4. Compact and SOTA performance
only 3 billion parametersSmollM3 achieves the same performance as the larger model on multiple downstream tasks (such as Mistral-7b) close to or as the larger model. This is possible through the scale and quality of its training data (11T tokens) and careful building adjustments.
5. Tool usage and structured output
The model exhibits impressive performance on tool name tasks – including timely workflows and structured outputs.
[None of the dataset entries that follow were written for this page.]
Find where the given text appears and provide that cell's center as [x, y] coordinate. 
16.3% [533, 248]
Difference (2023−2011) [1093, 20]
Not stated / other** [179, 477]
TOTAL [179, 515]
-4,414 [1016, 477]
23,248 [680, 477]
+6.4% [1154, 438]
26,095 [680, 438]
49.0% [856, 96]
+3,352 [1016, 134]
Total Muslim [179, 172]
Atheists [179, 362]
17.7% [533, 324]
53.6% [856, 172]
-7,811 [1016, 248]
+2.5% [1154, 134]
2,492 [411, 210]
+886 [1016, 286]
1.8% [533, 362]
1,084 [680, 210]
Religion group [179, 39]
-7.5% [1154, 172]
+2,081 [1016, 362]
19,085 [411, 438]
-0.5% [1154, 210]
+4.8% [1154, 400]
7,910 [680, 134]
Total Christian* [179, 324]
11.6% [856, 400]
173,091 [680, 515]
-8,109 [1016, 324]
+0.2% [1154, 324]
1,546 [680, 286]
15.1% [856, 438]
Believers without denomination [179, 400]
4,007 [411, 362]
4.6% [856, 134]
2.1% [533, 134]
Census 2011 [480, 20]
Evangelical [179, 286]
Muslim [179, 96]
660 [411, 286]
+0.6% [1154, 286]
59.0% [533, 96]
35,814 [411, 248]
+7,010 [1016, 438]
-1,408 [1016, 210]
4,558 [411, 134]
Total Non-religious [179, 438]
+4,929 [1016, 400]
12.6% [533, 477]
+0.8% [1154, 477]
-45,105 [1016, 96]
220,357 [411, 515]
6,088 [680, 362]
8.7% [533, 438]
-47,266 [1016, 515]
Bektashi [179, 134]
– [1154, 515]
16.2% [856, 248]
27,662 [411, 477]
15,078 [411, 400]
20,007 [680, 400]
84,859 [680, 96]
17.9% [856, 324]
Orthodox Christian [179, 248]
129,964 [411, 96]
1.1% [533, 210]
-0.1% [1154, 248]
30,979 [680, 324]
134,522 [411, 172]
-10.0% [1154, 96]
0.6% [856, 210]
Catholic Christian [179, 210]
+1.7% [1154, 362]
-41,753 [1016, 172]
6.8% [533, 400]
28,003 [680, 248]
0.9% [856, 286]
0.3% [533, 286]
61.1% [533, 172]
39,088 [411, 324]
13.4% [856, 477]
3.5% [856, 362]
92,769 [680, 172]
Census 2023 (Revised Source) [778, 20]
It correctly follows the pattern-driven input and output constraints and interfaces well with systems that require deterministic behavior, such as autonomous agents and API-driven environments.
Technical training details
Smollm3 is trained through an internal mixture of face-hugging, which consists of high-quality web content, code, academic papers and multilingual sources. The 11t token training run is performed using a multi-node distributed training strategy of GPU clusters, and optimizations such as Flash Attention V2 are used for effective long-term training. Tokenizer is a 128k-Token sentence model shared in all supported languages.
For long-term support, embrace the face Linear and grouping attention mechanisms This minimizes secondary complexity while maintaining performance. This allows the model to handle context lengths up to 128K during training and inference without memory bottlenecks that encounter intensive transformers on this scale.
this Smollm3-3b The TRLX library of Hugging Face is further trained to align with chat instructions, reasoning tasks, and tool usage demonstrations.
Performance Benchmark
SMOLLM3 performs well on a variety of multilingual and inference benchmarks:
- Xquad (Multi-language quality map): Competing scores in all six supported languages.
- MGSM (Multi-lingual Primary School Mathematics): Better than several larger numbers in zero beat settings.
- ToolQA and MultiHopQA: Shows a strong multi-step reasoning and contextual basis.
- Arc and mmlu: The fields of parity and expertise are highly accurate.
Although it doesn’t outperform the latest 7b and 13b models in every benchmark, the Smollm3’s performance-to-parameter ratio is still the highest in its class.

Use cases and applications
Smollm3 is especially suitable for:
- Low-cost multilingual AI deployment In chatbots, HelpDesk systems and record summary.
- Lightweight rags and search-based systems This benefits from the understanding of the novel.
- Tool Start Agent Compliance and deterministic tool calls are required.
- Edge deployment and private environments Smaller models are required due to hardware or data privacy constraints.
in conclusion
Smollm3 illustrates a new generation of language models with smaller capabilities. It combines multilingual support, long cultural processing and powerful reasoning (all within the 3B parameter footprint), marking an important step in model efficiency and accessibility. Hugging Face release shows that with the right training formula and architectural design, smaller models can still provide powerful performance in complex tasks traditionally reserved for larger LLMs.
Check Smollm3-3b Basics and Smollm3-3b-Instruct. All credits for this study are to the researchers on the project. Also, please stay tuned for us twitterand Youtube And don’t forget to join us 100K+ ml reddit And subscribe Our newsletter.

Asif Razzaq is CEO of Marktechpost Media Inc. As a visionary entrepreneur and engineer, ASIF is committed to harnessing the potential of artificial intelligence to achieve social benefits. His recent effort is to launch Marktechpost, an artificial intelligence media platform that has an in-depth coverage of machine learning and deep learning news that can sound both technically, both through technical voices and be understood by a wide audience. The platform has over 2 million views per month, indicating its popularity among its audience.